* _WHAT IS EXPECTED_
Begin at the line containing "Ver preferências (560, 1326)" in the entries below and end at the line containing "Economia (262, 102)"; transcribe that range exactly and nothing outside it.

* _ENTRIES SHOWN_
::::

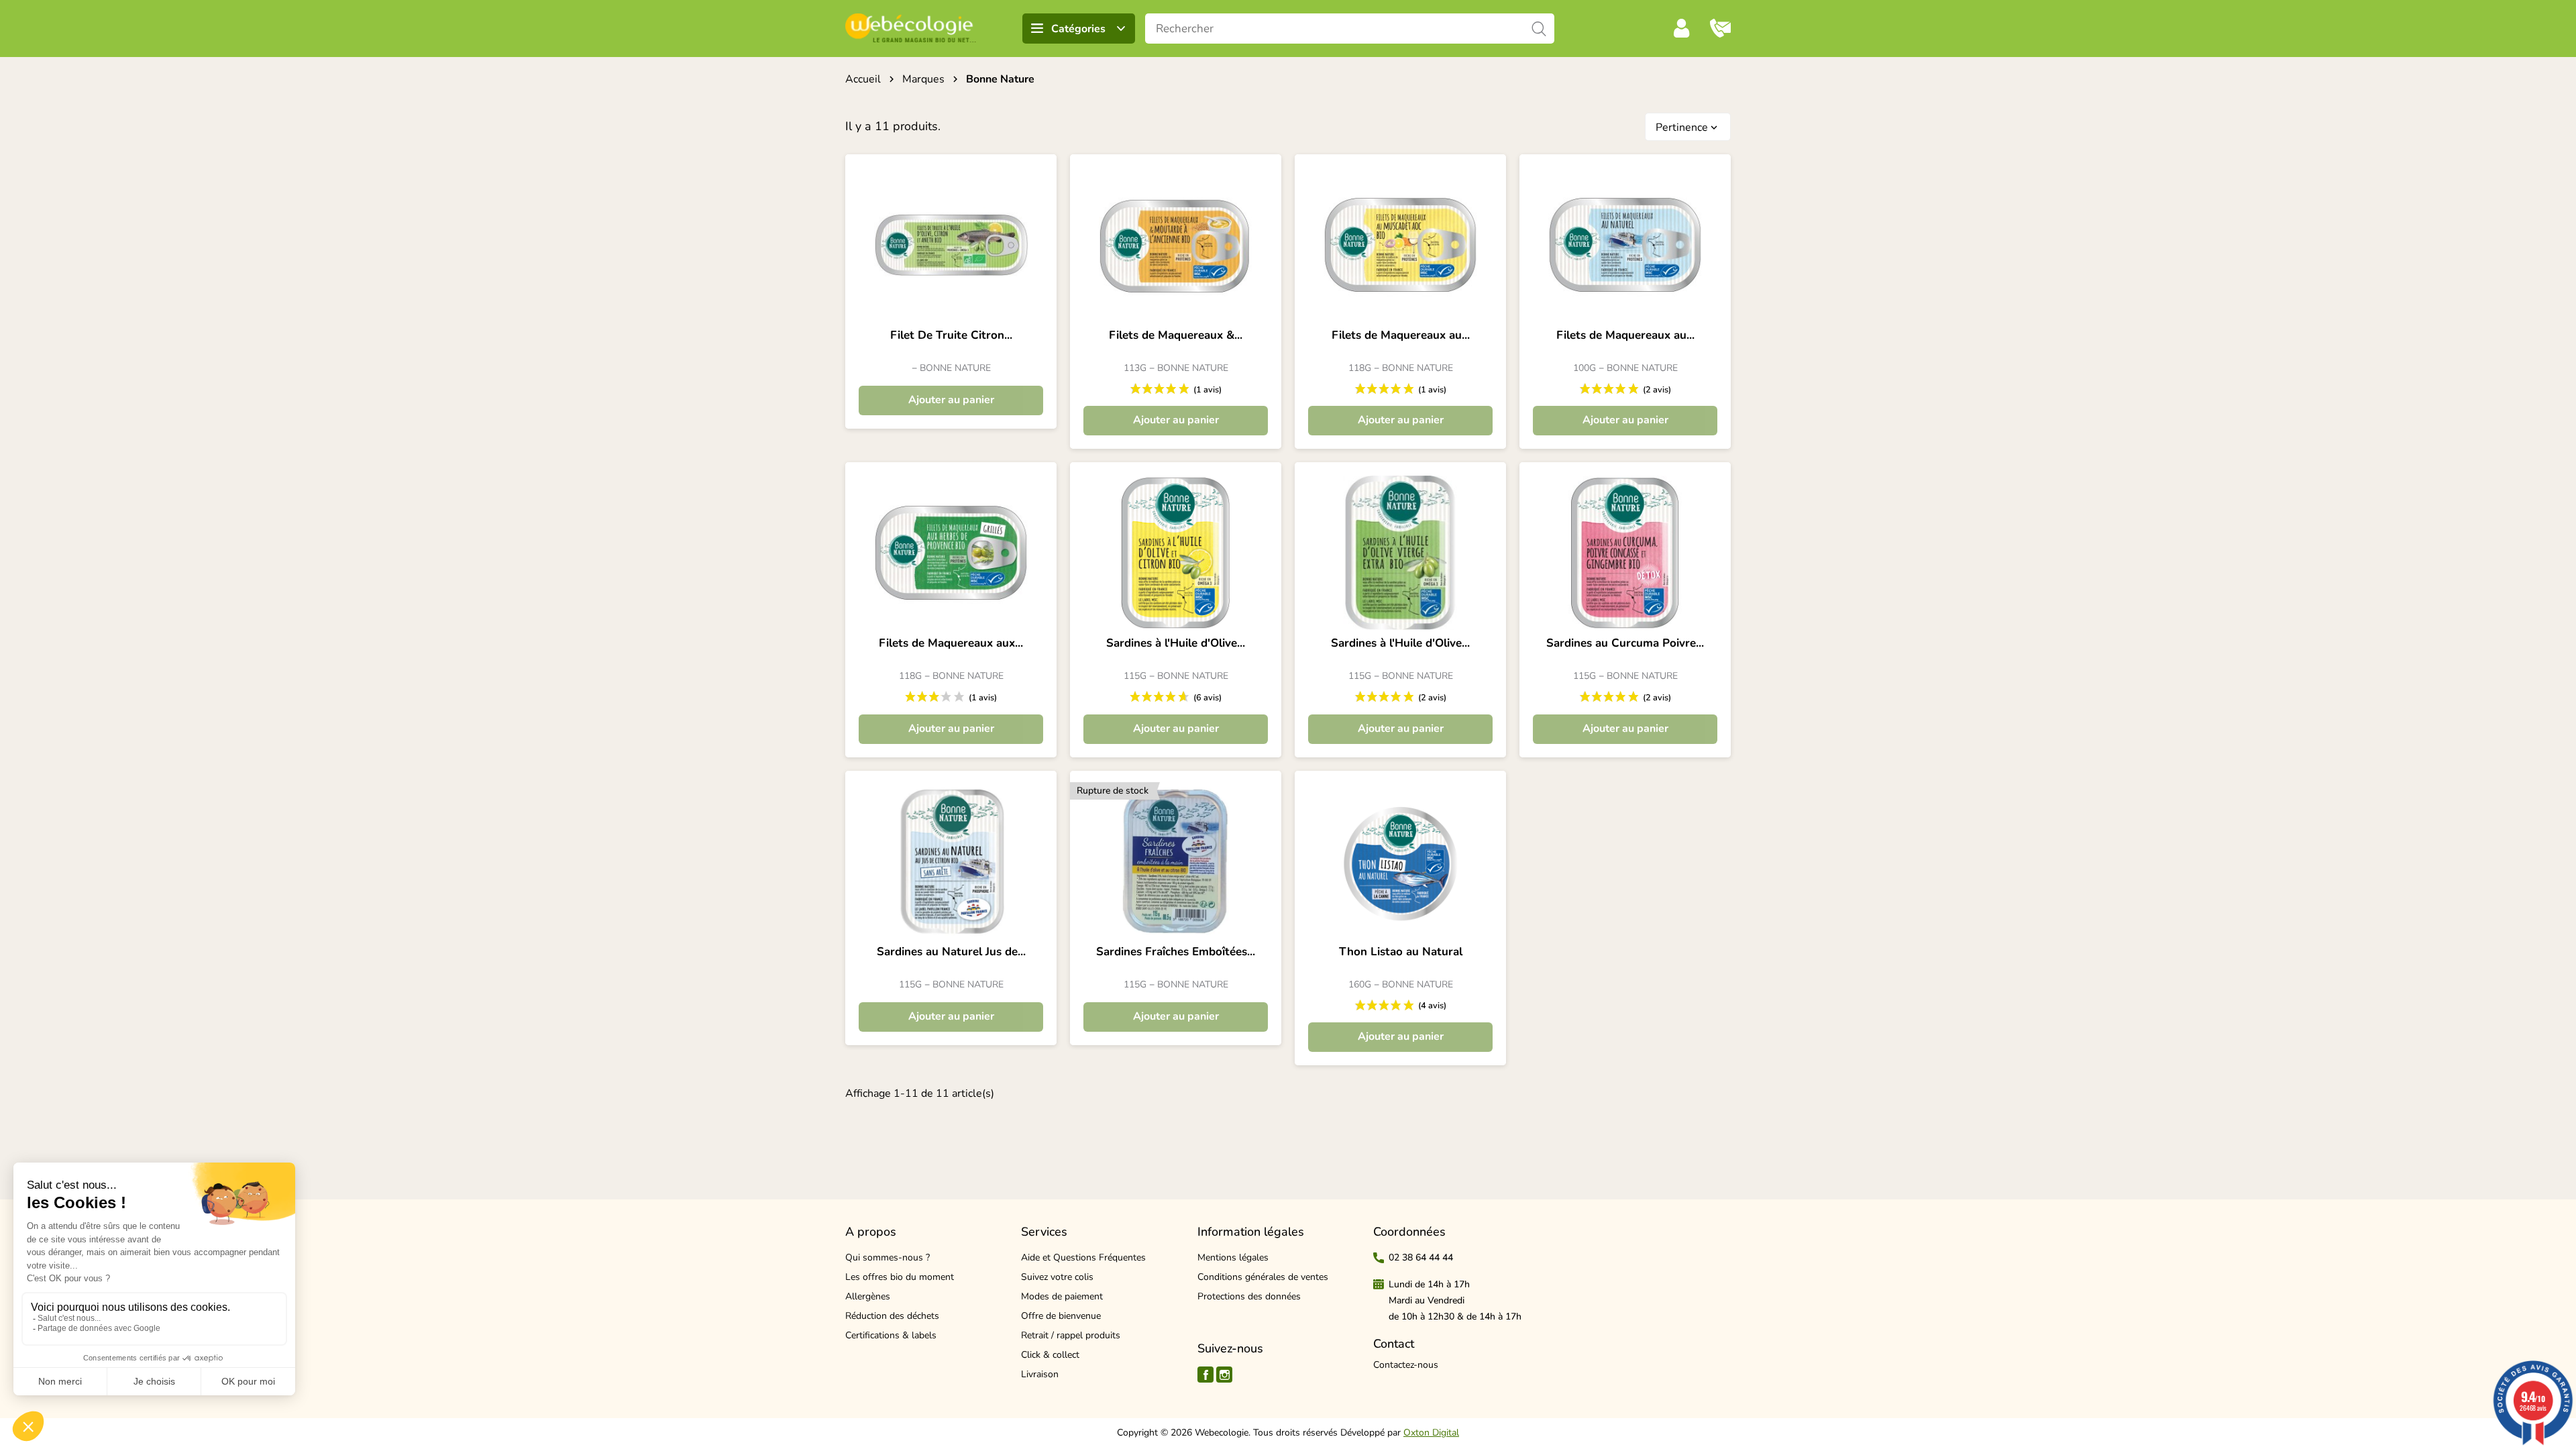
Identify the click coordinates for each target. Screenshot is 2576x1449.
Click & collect (1050, 1354)
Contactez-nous (1405, 1364)
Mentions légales (1233, 1257)
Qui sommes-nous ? (887, 1257)
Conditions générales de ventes (1262, 1277)
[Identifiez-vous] (1682, 28)
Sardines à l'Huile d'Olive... (1175, 643)
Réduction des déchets (892, 1315)
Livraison (1040, 1374)
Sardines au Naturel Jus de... (951, 952)
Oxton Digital (1431, 1432)
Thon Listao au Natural (1400, 952)
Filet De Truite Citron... (951, 335)
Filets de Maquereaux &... (1175, 335)
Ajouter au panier (951, 399)
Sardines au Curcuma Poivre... (1625, 643)
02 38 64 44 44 (1421, 1257)
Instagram (1224, 1374)
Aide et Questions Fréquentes (1083, 1257)
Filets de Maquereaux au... (1401, 335)
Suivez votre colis (1057, 1277)
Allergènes (867, 1296)
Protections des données (1249, 1296)
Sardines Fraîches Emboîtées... (1175, 952)
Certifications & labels (890, 1335)
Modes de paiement (1062, 1296)
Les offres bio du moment (899, 1277)
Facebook (1205, 1374)
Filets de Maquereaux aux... (951, 643)
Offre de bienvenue (1061, 1315)
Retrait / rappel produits (1070, 1335)
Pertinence (1688, 127)
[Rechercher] (1539, 28)
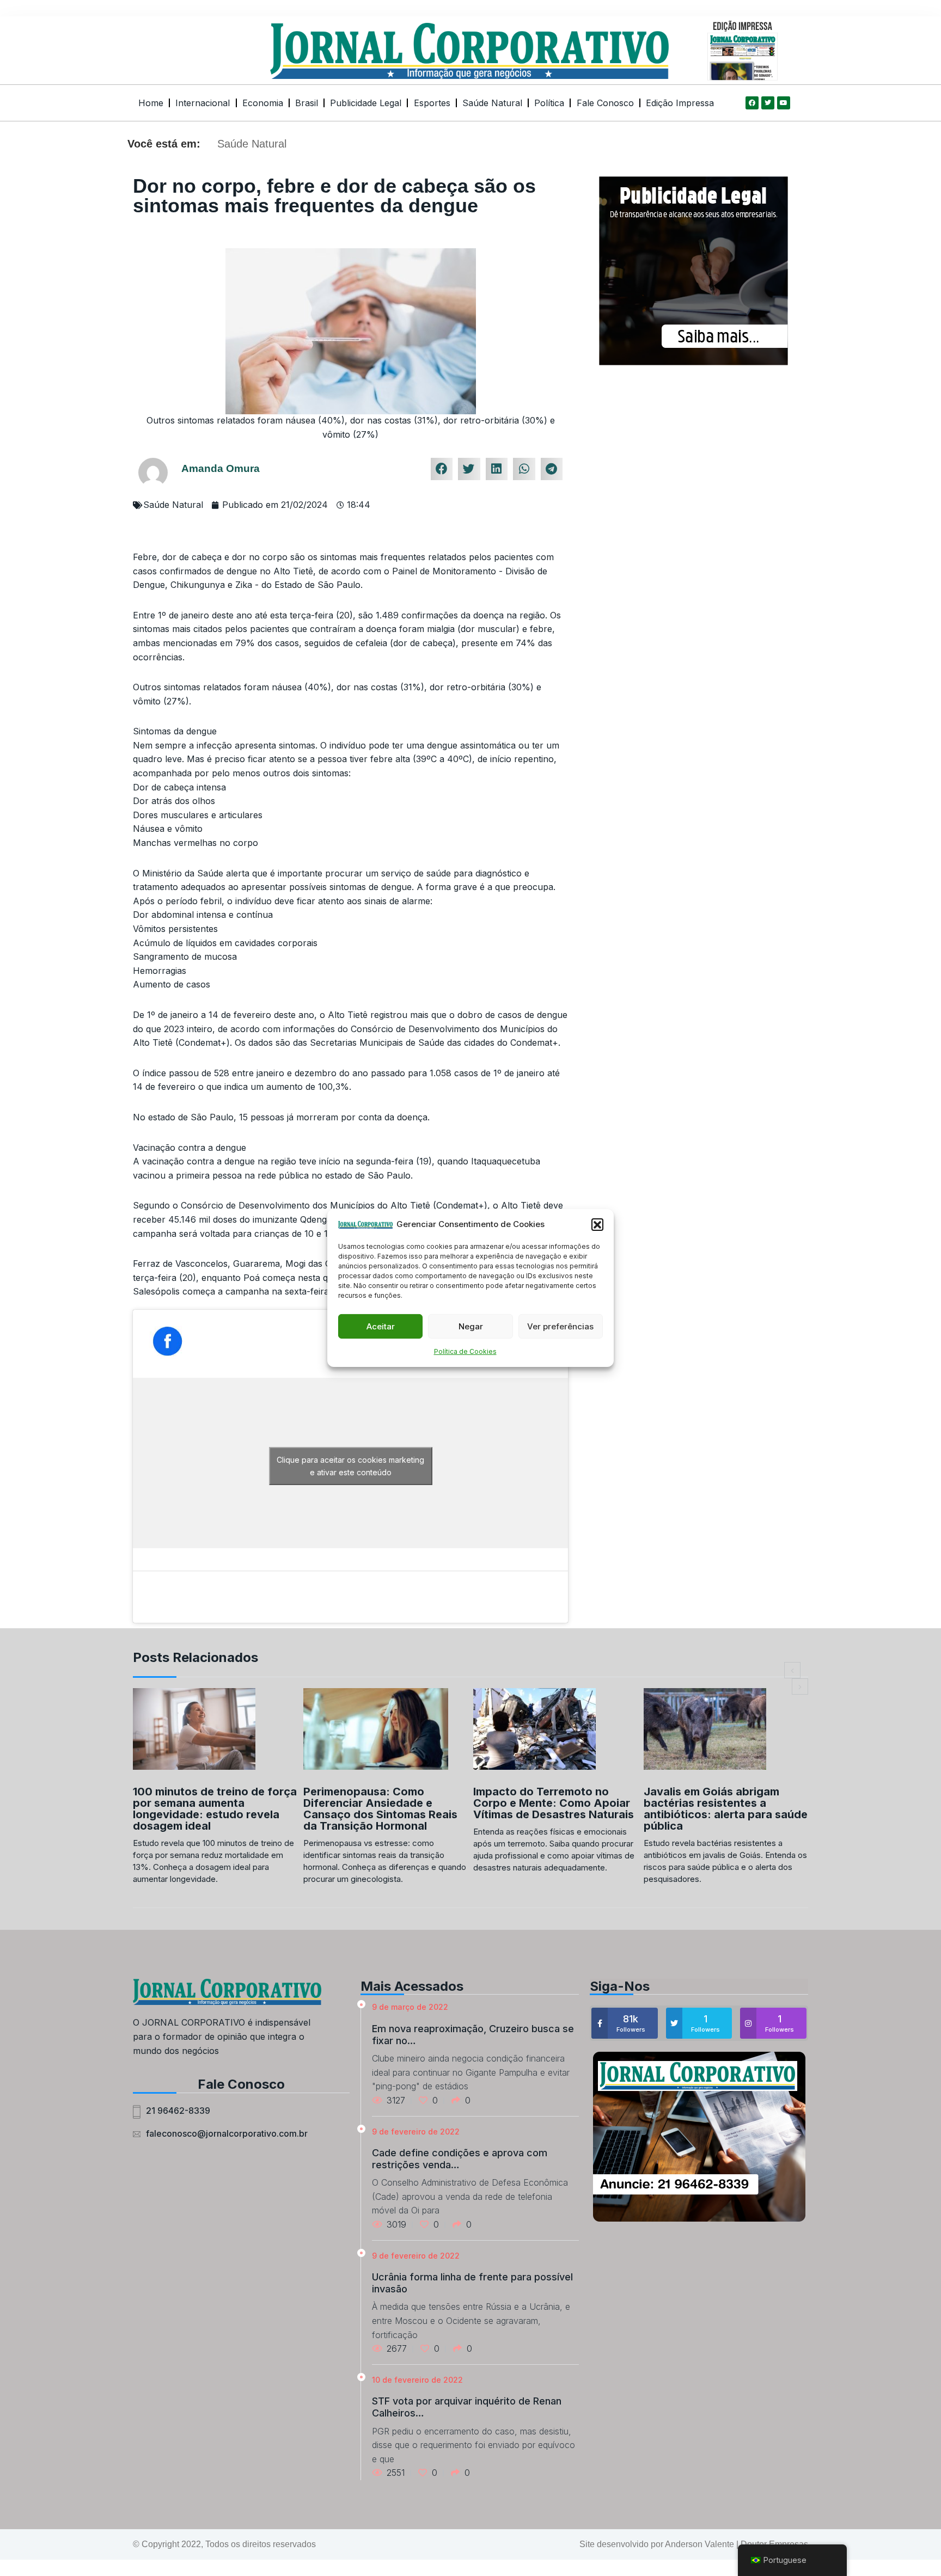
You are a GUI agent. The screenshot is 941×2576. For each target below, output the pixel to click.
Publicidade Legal (365, 102)
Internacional (202, 102)
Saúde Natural (492, 102)
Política (549, 102)
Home (150, 102)
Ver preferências (560, 1326)
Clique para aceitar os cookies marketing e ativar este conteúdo (350, 1466)
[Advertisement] (693, 452)
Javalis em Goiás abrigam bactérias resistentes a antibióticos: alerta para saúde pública (726, 1808)
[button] (597, 1224)
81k (630, 2023)
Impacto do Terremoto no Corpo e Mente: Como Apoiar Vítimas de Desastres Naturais (553, 1803)
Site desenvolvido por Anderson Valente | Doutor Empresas (693, 2544)
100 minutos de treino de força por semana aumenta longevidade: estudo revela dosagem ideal (215, 1808)
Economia (262, 102)
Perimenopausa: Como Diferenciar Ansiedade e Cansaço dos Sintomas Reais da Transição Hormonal (380, 1808)
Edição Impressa (680, 102)
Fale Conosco (605, 102)
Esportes (432, 102)
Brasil (306, 102)
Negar (471, 1326)
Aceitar (380, 1326)
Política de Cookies (465, 1352)
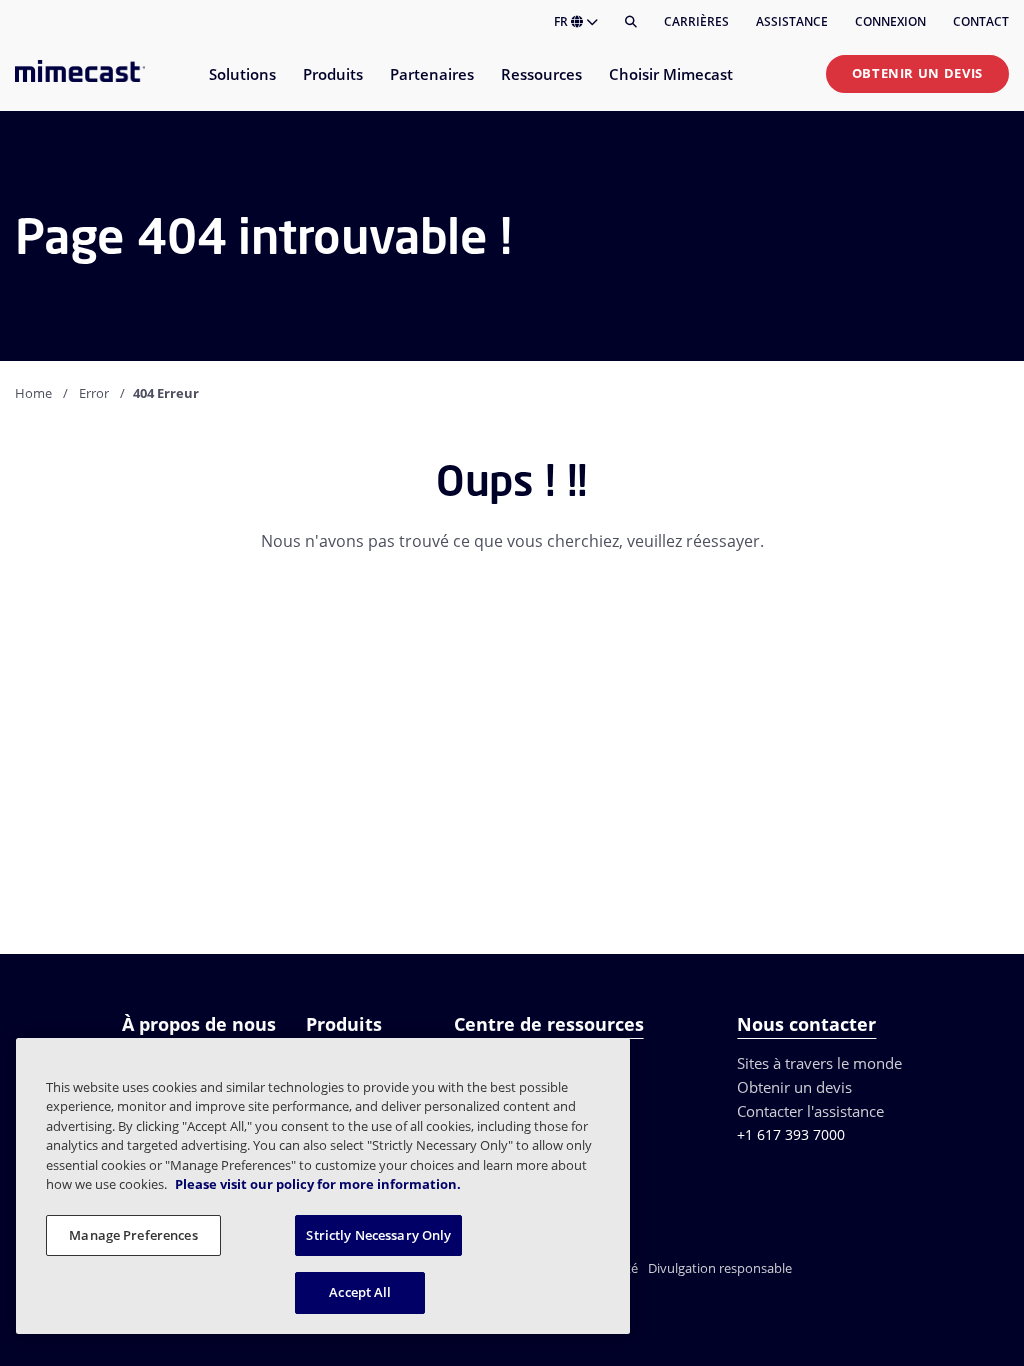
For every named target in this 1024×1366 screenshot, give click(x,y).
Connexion (890, 21)
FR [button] (562, 21)
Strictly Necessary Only (378, 1235)
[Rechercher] (631, 22)
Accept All (360, 1292)
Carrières (696, 21)
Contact (981, 21)
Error (94, 393)
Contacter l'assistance (810, 1111)
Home (33, 393)
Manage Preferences (133, 1235)
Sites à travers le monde (819, 1063)
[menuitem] (241, 86)
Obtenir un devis (917, 73)
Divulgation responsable (720, 1268)
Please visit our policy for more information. (318, 1184)
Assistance (792, 21)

::::

* _RESPONSE TO THE TASK_
Ver preferências (560, 1326)
Clique para aceitar os cookies marketing e ativar este conteúdo (350, 1466)
[Advertisement] (693, 452)
Javalis em Goiás abrigam bactérias resistentes a antibióticos: alerta para saúde pública (726, 1808)
[button] (597, 1224)
81k (630, 2023)
Impacto do Terremoto no Corpo e Mente: Como Apoiar Vítimas de Desastres Naturais (553, 1803)
Site desenvolvido por Anderson Valente | Doutor Empresas (693, 2544)
100 minutos de treino de força por semana aumenta longevidade: estudo revela dosagem ideal (215, 1808)
Economia (262, 102)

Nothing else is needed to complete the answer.